The input >>
════════

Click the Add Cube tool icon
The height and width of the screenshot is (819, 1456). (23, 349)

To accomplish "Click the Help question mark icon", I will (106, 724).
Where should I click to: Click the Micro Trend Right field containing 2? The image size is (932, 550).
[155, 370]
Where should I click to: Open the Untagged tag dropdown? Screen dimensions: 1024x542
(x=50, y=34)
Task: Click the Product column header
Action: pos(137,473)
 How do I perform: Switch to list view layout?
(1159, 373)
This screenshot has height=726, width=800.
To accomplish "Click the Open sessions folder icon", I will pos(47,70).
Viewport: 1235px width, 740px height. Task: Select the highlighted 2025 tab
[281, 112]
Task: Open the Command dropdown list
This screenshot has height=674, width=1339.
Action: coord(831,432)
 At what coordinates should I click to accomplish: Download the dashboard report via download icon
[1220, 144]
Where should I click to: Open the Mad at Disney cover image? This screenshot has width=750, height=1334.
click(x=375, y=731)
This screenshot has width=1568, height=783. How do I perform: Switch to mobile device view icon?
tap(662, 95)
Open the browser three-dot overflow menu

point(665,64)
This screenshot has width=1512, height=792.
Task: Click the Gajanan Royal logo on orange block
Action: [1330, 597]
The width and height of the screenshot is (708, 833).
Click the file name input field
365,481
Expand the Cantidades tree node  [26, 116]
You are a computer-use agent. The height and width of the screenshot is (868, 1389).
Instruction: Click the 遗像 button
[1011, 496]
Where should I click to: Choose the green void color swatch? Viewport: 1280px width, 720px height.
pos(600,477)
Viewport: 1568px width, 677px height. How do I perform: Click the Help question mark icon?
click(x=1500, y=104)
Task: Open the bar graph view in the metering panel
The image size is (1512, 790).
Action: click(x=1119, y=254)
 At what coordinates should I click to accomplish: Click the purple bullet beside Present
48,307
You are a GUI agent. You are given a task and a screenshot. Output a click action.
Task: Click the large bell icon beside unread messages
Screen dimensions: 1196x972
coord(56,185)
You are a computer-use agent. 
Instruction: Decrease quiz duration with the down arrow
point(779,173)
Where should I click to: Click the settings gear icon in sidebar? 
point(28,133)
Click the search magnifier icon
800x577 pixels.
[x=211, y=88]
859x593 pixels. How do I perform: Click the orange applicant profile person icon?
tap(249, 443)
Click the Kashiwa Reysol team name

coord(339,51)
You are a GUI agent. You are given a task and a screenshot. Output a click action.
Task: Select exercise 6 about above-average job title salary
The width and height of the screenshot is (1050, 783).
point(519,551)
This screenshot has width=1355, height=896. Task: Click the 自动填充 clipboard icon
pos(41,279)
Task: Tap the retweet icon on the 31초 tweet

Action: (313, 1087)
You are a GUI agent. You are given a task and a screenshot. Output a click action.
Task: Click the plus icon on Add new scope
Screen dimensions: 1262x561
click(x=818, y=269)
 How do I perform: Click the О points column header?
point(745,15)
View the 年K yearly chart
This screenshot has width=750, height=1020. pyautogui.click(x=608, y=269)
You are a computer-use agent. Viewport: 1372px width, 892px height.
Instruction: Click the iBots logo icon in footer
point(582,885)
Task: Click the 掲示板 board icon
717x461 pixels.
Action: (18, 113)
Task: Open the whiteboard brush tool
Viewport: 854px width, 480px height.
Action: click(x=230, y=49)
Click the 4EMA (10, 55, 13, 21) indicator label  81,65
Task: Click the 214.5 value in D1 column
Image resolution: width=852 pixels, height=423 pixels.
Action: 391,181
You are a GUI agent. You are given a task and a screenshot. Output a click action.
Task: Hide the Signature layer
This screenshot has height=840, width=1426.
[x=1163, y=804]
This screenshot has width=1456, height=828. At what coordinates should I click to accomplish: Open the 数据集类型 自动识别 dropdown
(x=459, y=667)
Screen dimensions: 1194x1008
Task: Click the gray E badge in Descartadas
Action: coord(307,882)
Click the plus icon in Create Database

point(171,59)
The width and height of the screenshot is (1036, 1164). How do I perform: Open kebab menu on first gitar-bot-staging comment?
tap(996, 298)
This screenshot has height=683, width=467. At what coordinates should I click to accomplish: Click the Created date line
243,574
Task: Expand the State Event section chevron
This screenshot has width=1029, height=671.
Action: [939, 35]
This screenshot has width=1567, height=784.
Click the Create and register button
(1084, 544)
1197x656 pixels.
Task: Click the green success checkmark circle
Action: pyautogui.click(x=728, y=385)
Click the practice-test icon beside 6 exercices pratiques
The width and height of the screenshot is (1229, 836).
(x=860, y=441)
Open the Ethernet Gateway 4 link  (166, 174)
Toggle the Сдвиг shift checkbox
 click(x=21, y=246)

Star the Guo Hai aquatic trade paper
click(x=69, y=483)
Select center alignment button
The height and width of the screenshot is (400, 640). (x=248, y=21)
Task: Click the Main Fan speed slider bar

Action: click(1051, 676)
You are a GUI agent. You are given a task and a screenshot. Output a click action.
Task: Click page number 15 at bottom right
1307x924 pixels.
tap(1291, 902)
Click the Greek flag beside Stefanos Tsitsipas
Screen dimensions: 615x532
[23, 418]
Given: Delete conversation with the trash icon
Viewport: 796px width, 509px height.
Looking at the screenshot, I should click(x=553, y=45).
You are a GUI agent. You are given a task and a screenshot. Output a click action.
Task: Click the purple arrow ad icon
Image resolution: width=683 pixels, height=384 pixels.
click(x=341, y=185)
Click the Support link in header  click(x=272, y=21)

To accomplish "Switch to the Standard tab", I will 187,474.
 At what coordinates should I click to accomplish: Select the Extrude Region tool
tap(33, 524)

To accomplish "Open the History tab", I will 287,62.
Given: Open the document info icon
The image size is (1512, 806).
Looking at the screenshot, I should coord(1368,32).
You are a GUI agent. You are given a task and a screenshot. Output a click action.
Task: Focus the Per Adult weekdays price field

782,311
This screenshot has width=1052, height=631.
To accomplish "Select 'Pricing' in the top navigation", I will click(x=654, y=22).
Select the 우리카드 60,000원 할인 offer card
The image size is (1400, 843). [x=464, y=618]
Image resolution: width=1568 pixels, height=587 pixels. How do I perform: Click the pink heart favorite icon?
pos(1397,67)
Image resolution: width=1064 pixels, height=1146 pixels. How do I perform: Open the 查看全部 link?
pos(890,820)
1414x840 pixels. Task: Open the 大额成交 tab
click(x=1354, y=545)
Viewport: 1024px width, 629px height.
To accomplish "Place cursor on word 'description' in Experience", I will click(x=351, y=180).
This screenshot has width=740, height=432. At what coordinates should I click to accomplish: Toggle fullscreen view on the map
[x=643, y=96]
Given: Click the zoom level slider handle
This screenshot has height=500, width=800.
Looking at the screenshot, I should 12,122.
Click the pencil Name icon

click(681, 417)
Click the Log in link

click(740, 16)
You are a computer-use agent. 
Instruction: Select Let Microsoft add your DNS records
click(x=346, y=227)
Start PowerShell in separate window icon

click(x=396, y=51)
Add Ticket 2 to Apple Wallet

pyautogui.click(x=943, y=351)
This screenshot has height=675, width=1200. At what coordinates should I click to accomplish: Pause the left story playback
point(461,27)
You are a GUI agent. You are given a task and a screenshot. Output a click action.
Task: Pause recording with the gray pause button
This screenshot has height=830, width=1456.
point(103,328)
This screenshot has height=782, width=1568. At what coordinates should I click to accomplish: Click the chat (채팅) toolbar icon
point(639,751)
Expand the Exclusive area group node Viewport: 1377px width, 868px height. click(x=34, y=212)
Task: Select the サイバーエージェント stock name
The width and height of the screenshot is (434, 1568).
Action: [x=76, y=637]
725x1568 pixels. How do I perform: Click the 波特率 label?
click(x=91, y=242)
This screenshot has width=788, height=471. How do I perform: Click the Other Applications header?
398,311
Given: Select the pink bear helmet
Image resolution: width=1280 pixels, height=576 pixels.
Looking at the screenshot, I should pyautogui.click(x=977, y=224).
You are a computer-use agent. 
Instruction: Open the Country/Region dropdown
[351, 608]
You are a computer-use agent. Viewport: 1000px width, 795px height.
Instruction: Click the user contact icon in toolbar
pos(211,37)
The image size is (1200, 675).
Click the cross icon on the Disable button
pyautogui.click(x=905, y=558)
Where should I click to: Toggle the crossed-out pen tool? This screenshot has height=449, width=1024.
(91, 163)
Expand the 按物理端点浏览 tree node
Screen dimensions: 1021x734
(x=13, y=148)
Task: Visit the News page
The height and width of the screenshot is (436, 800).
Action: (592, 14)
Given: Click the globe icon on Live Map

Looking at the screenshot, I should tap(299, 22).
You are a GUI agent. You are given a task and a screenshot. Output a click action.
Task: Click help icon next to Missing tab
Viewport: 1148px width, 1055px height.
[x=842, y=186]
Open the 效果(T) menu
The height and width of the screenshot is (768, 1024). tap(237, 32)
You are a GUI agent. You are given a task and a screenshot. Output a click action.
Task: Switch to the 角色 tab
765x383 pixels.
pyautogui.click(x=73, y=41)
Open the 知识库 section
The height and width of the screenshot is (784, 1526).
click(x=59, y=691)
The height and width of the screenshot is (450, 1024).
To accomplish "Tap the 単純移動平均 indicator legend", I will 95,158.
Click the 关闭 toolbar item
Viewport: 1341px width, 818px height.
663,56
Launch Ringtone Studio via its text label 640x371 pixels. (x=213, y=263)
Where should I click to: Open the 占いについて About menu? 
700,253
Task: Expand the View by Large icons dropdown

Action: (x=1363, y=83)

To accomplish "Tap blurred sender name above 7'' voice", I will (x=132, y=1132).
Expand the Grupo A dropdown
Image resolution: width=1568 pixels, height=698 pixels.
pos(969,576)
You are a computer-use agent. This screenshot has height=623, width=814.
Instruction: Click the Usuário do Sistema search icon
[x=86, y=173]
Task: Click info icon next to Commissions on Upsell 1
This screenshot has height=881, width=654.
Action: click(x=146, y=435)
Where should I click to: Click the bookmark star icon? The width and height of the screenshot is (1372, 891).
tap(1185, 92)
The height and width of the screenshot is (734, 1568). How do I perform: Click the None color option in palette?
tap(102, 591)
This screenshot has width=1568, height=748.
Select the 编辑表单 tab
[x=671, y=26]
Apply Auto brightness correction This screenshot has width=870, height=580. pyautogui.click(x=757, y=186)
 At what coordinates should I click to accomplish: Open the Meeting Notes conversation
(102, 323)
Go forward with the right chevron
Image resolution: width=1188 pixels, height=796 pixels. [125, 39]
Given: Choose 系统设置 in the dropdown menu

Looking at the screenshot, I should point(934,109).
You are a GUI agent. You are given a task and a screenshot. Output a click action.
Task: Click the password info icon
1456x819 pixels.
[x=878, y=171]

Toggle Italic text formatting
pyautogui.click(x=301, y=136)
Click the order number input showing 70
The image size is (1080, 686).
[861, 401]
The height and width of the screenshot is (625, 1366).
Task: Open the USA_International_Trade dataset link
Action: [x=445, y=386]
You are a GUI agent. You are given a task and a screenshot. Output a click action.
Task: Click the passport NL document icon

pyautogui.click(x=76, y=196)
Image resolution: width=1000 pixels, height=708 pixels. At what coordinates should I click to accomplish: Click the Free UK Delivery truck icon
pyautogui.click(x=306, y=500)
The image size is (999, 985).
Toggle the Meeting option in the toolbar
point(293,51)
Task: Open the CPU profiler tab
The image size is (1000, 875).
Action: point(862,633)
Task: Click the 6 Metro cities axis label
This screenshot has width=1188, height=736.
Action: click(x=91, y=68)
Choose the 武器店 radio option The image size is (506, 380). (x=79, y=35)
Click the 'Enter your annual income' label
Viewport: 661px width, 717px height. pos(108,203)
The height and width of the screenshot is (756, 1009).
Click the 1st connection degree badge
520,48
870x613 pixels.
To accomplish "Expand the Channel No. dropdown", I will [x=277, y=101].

════════

What you will do >>
Retype the rows word for word, from the first row through the line containing "I will pos(47,70).".

Written response >>
Click the Add Cube tool icon
The height and width of the screenshot is (819, 1456). (23, 349)

To accomplish "Click the Help question mark icon", I will (106, 724).
Where should I click to: Click the Micro Trend Right field containing 2? The image size is (932, 550).
[155, 370]
Where should I click to: Open the Untagged tag dropdown? Screen dimensions: 1024x542
(x=50, y=34)
Task: Click the Product column header
Action: pos(137,473)
 How do I perform: Switch to list view layout?
(1159, 373)
This screenshot has height=726, width=800.
To accomplish "Click the Open sessions folder icon", I will pos(47,70).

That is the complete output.